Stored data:
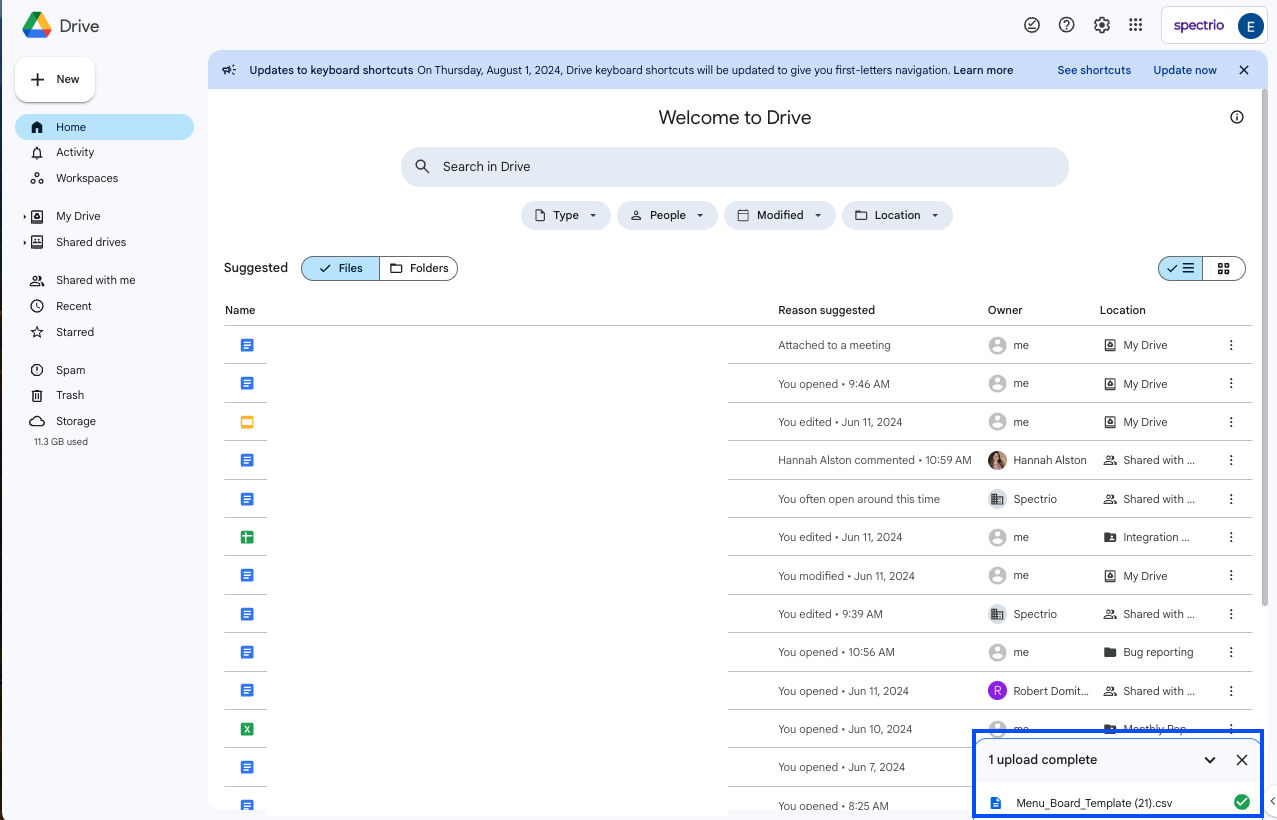Image resolution: width=1277 pixels, height=820 pixels.
Task: Open the Google apps launcher
Action: (1135, 24)
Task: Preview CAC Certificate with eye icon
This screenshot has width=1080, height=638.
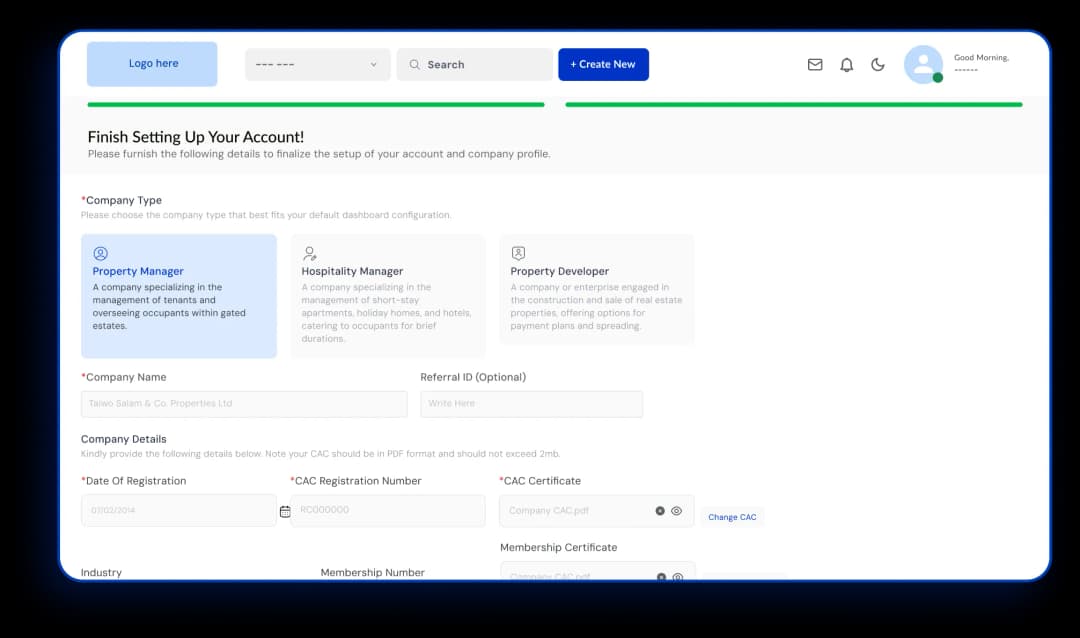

* EXERCISE DIRECTIONS *
All lines after and including the one with "Task: Preview CAC Certificate with eye icon", through the end of the entries above, should be output exactly and by themselves. The pictures are to be left out.

* RESPONSE TO THIS EXERCISE *
Task: Preview CAC Certificate with eye icon
This screenshot has width=1080, height=638.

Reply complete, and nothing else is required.